MESSAGE FOR WORLD POPULATION DAY 2017
BIRTH SPACING: empowering people, developing nations
Dr. Natalia Kanem
Acting Executive Director
UNFPA, the United Nations Population Fund
11 July 2017
Every day, vulnerable women, especially those who are poor and are refugees, face social, economic and geographic obstacles to voluntary birth spacing services and information.
Fifty years ago today, the then-Secretary-General of the United Nations established UNFPA, the United Nations Population Fund, as a trust fund. And since 1969, when UNFPA began operations, it has been helping to remove obstacles to birth spacing and to enable women to exercise their reproductive rights.
UNFPA contributed to a near doubling of modern contraceptive use worldwide, from 36 per cent in 1970 to 64 per cent in 2016.
Despite the dramatic progress, enormous challenges remain: some 214 million women in developing countries lack safe and effective birth spacing methods. Most of these women live in the 69 poorest countries.
Better reproductive health care, including voluntary birth spacing, can bolster economies and contribute to sustainable development by empowering women to complete their education, join the paid labour force, be more productive in their jobs, earn higher incomes and increase savings and investments.

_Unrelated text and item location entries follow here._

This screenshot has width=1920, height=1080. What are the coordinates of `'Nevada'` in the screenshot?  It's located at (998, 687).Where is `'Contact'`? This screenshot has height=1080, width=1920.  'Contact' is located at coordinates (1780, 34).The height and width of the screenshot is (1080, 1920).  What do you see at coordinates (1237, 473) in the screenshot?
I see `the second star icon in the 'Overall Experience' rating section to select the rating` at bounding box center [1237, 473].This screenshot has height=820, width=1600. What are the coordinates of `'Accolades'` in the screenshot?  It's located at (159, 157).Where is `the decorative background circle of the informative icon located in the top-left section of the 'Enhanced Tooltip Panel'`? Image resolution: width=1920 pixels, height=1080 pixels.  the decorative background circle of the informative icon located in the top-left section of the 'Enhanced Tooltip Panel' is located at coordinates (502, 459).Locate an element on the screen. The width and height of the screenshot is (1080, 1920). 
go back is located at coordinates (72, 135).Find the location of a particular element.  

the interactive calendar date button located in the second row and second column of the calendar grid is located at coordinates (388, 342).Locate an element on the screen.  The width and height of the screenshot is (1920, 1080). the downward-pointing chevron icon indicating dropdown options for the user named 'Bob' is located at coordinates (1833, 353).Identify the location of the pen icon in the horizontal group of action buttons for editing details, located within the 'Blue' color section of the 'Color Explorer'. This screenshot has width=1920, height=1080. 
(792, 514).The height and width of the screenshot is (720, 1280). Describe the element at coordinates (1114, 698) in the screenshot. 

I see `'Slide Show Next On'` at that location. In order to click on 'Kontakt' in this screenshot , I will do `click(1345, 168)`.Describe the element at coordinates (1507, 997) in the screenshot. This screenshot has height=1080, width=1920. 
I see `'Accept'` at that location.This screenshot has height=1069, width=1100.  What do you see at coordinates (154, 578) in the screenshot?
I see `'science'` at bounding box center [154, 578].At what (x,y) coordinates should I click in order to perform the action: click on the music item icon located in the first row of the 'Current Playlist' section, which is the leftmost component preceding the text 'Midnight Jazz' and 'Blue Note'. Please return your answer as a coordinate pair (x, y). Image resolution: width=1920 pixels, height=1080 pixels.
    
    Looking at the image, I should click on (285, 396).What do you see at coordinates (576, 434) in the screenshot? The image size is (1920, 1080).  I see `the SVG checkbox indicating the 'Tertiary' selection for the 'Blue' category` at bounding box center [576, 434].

Investments in BIRTH SPACING help lead to prosperity for all.
Birth spacing, therefore, is critical to achieving Sustainable Development Goal 1, to end poverty. It is also key to achieving other Goals, such as ending hunger as well as promoting good health and gender equality.
UNFPA has set an ambitious, transformative goal to eliminate all unmet demand for birth spacing by 2030. On this World Population Day, we call on all governments and stakeholders to help achieve this goal.
UNFPA also calls on the 179 governments that endorsed the Programme of Action of the 1994 Cairo International Conference on Population and Development to fulfil their commitments to achieve universal access to reproductive health, including voluntary BIRTH SPACING. Not only is this a matter of protecting health and rights, but it is also a matter of investing in economic development as well as humanity’s prosperity and progress.